**WHAT YOU SHOULD DO**
Put the lines of the data that start at the line containing "The image size is (1515, 784)." and end at the end of the data into a numbered list, skipping any blank lines and leaving out the pictures.

**STORED RECORDS**
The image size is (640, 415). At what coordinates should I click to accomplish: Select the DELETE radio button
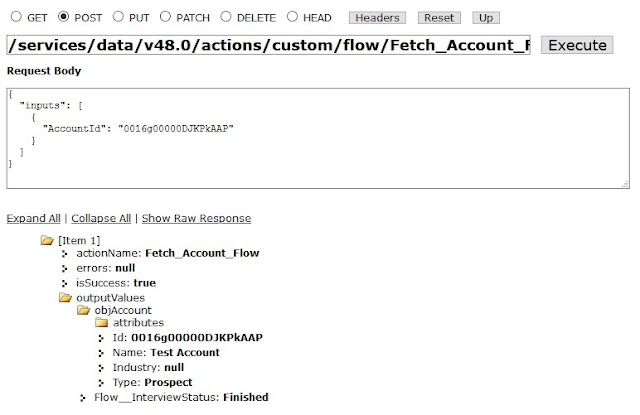tap(226, 17)
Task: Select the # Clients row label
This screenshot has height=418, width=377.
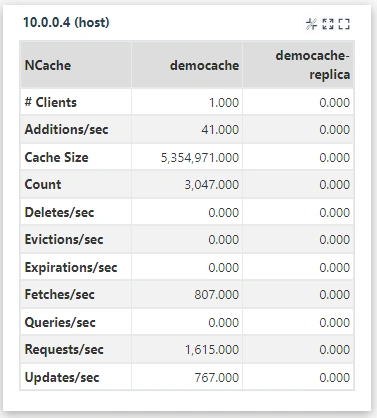Action: click(x=51, y=102)
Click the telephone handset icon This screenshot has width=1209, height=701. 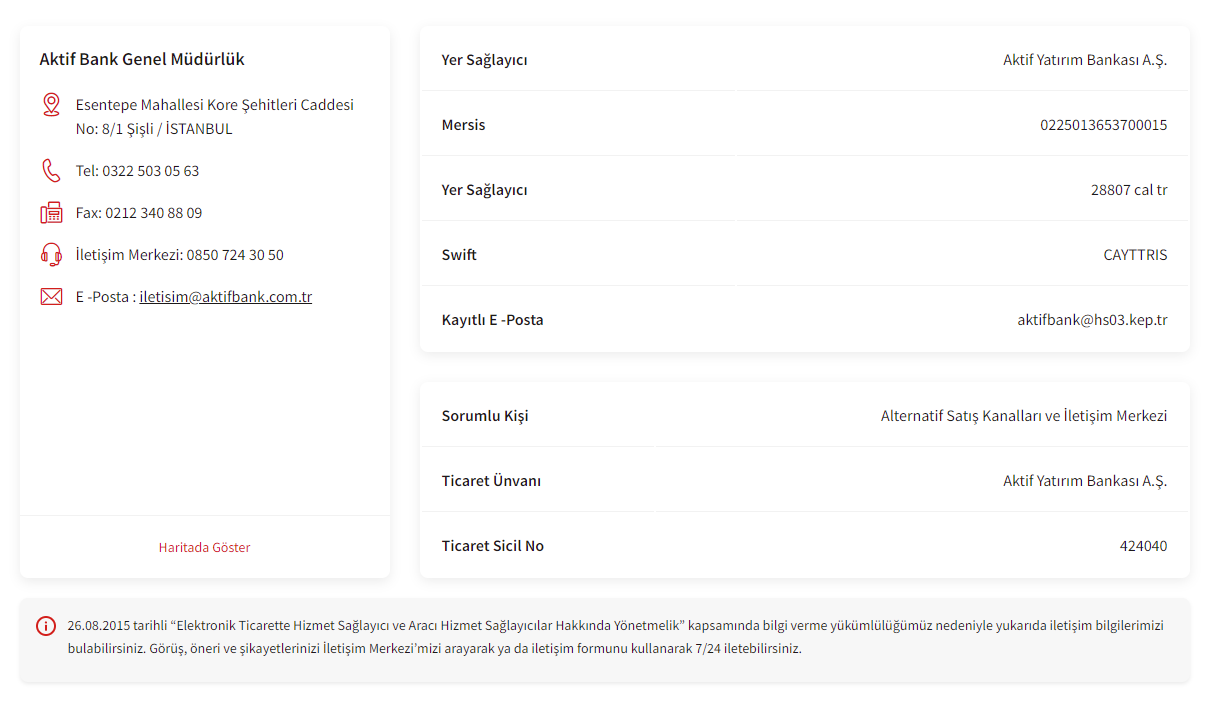[x=51, y=171]
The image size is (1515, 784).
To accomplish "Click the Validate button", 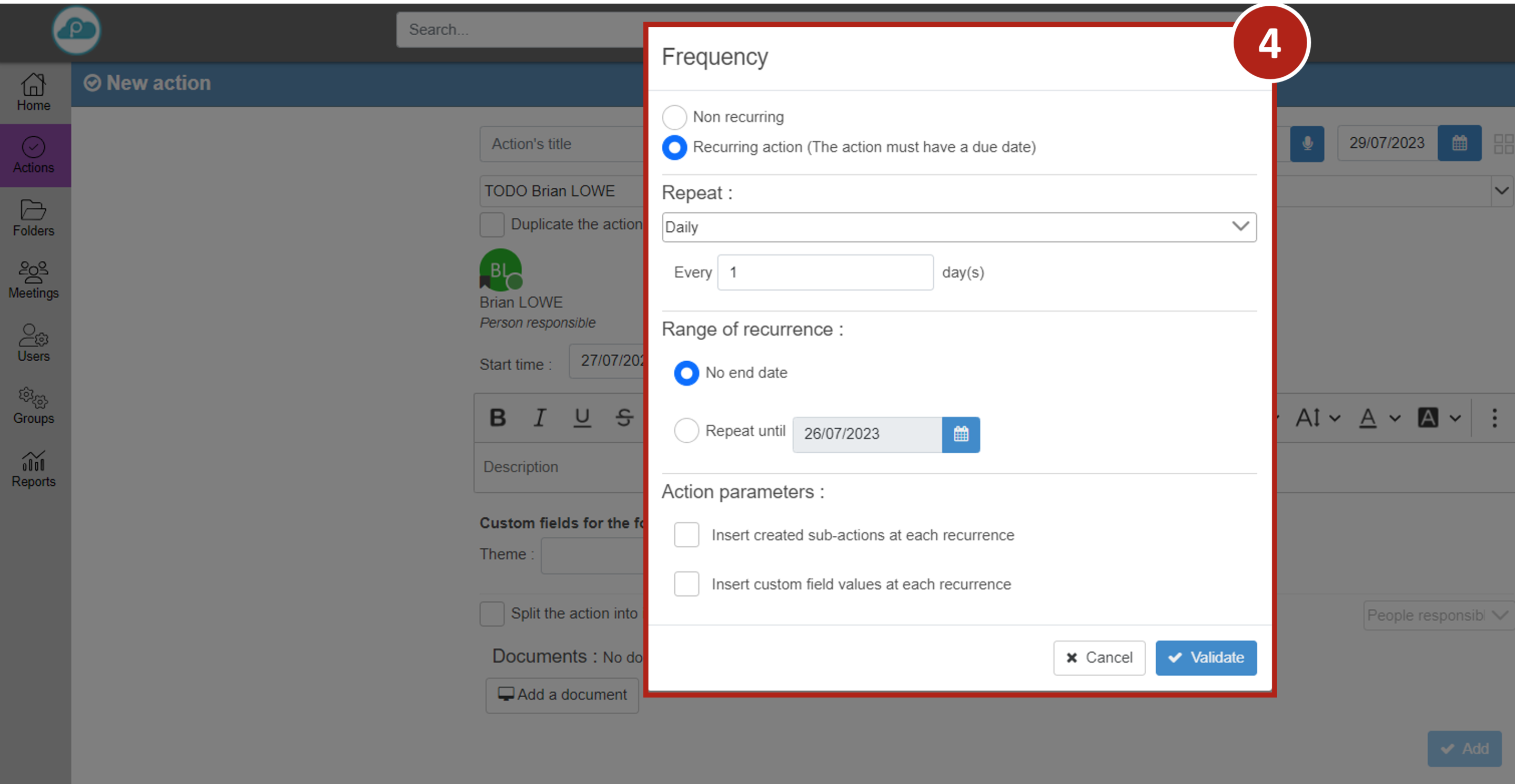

**RESPONSE**
1. The image size is (1515, 784).
2. To accomplish "Click the Validate button", 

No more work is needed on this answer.